Uma vez sintonizado com o ritmo narrativo rivettiano, "Jeanne La Pucelle" flui com crescente interesse. Rivette assume ter realizado "um filme didático". Didático, mas não chato ou simplista. Pelo contrário, "Jeanne La Pucelle", exibido fora de competição dentro da seção Panorama, reexamina cronológica e minunciosamente os fatos que levaram uma provinciana criada francesa do início do século 15 a afirmar-se como profetisa e liderar a reação francesa ao então domínio britânico.
O sucesso de Rivette deve-se sobretudo a um achado: decidido a apresentar sua versão laica do mito Joana D'Arc, privilegiou em sua narração os episódios históricos em que o conflito humano de bastidores, e não a guerra aberta, controlou o destino da história. Joana (Sandrine Bonnaire) surge como "a criada" (tradução de pucelle) e não "D'Arc", como sedimentou-se a lenda. Sua fragilidade humana é frisada enquanto sua religiosidade merece tratamento distanciado.
Rivette exibe e compreende a obsessão católica dela, mas não a assume.
A Joana de Rivette sofre assim um processo de desmitologização similar ao do recente (e pouco valorizado) "Van Gogh", de Maurice Pialat. Para o público não francês pode soar estranho alguém dedicar nos dias de hoje quase seis horas de filme para tratar de Joana D'Arc, depois de o cinema já ter visitado o tema inúmeras vezes, da primeira versão de 1889 assinada por Georges Hatot aos clássicos de Carl Dreyer e Otto Preminger. Mas o resgate historicizante de Rivette é também um resgate ético, despindo Joana D'Arc de todo o simbolismo que a tornou o mito francês oficial da ultradireita de Le Pen.
Rivette fez um anti-épico seco e direto. Três planos básicos se estruturam. O mais comum é o longo plano americano, com os personagens confrontando-se para uma sutil câmera que baila a seu encontro. O outro, muito mais raro, é o plano geral que acompanha Joana, seu exército e os inimigos nas sequências de batalha (poucas e curtas).
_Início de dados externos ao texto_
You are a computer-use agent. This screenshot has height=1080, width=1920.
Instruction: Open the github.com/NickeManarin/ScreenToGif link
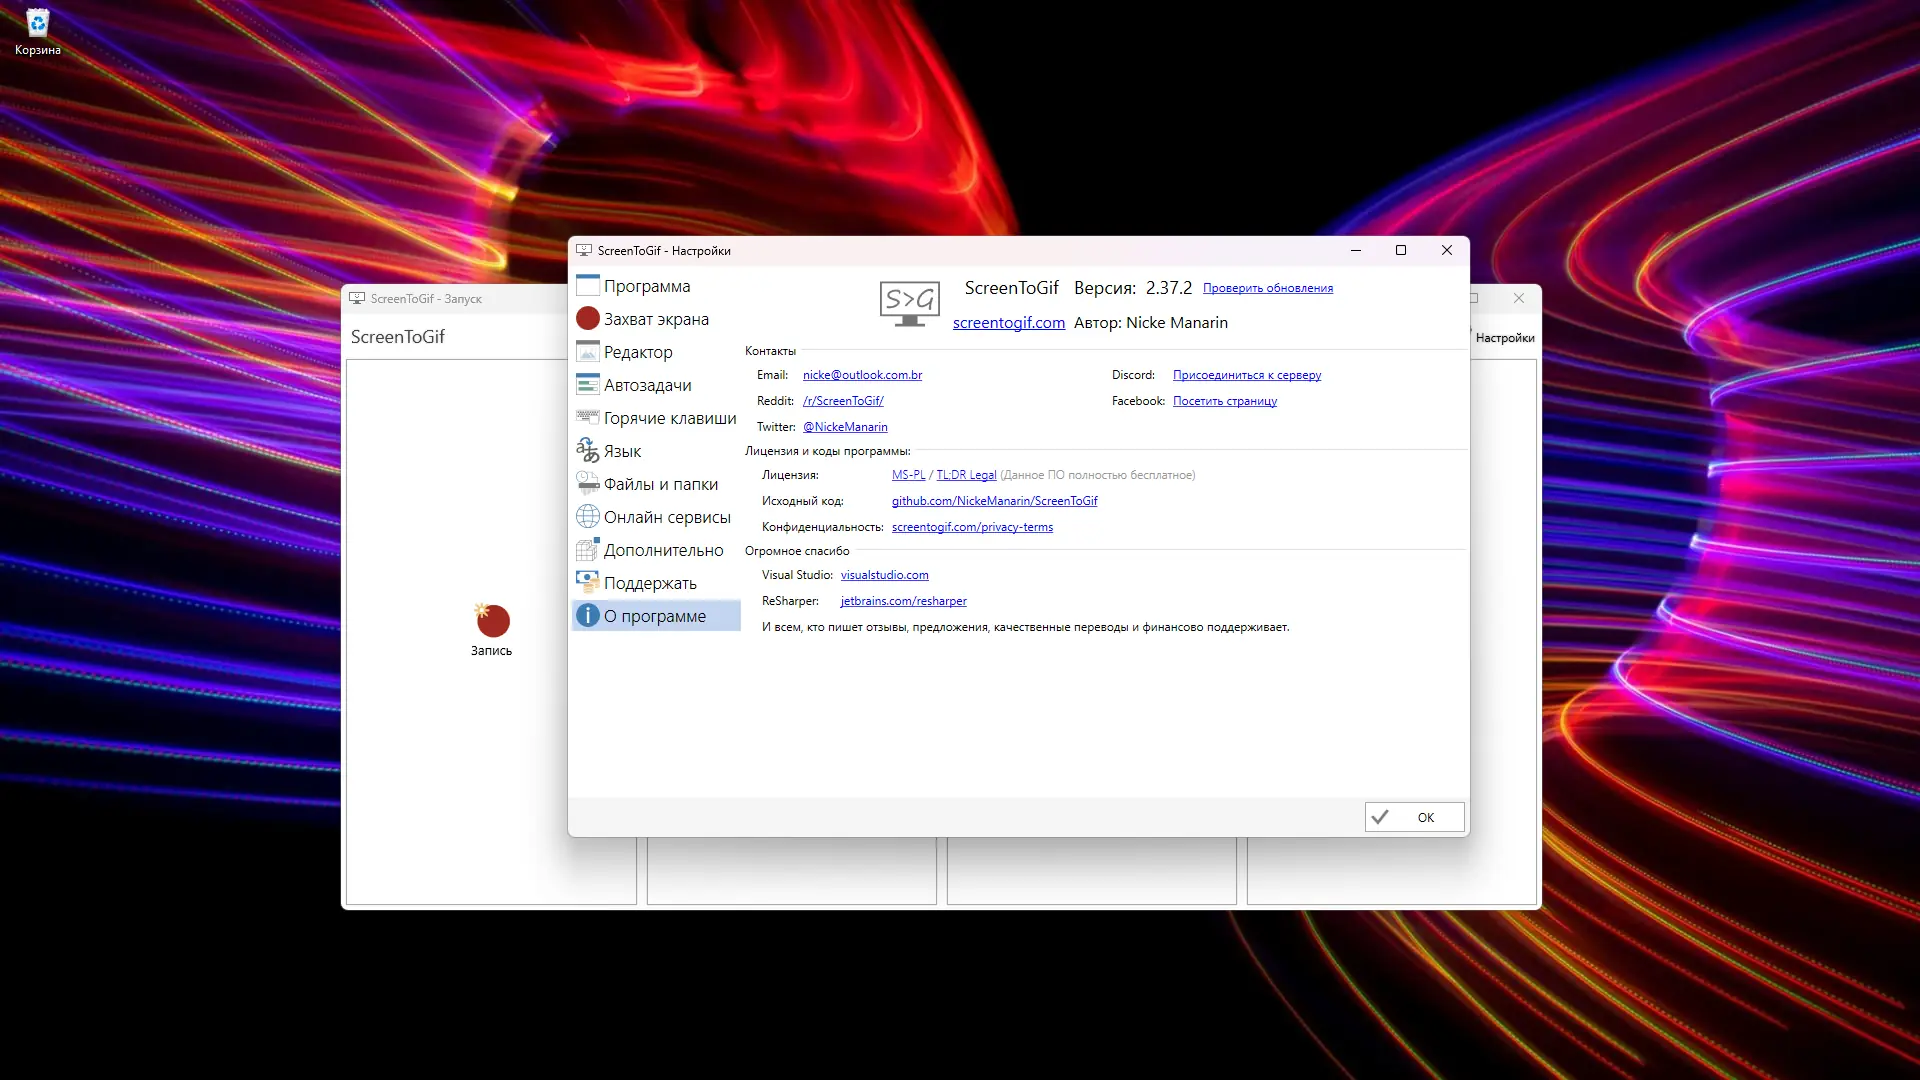click(994, 501)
Por fim, Rivette adapta o efeito "Reds" (1980) das testemunhas que depõem, convocando seus personagens a comentar a progressão da História. "Jeanna La Pucelle" já nasce clássico.
Hoje, os principais filmes da mostra competitiva são "Trois Couleurs: Blanc", segundo filme da trilogia sobre os lemas da Revolução Francesa realizado por Krzystof Kieslowski, e "Philadelphia", drama sobre um portador do HIV demitido de sua empresa, do diretor americano Jonathan Demme.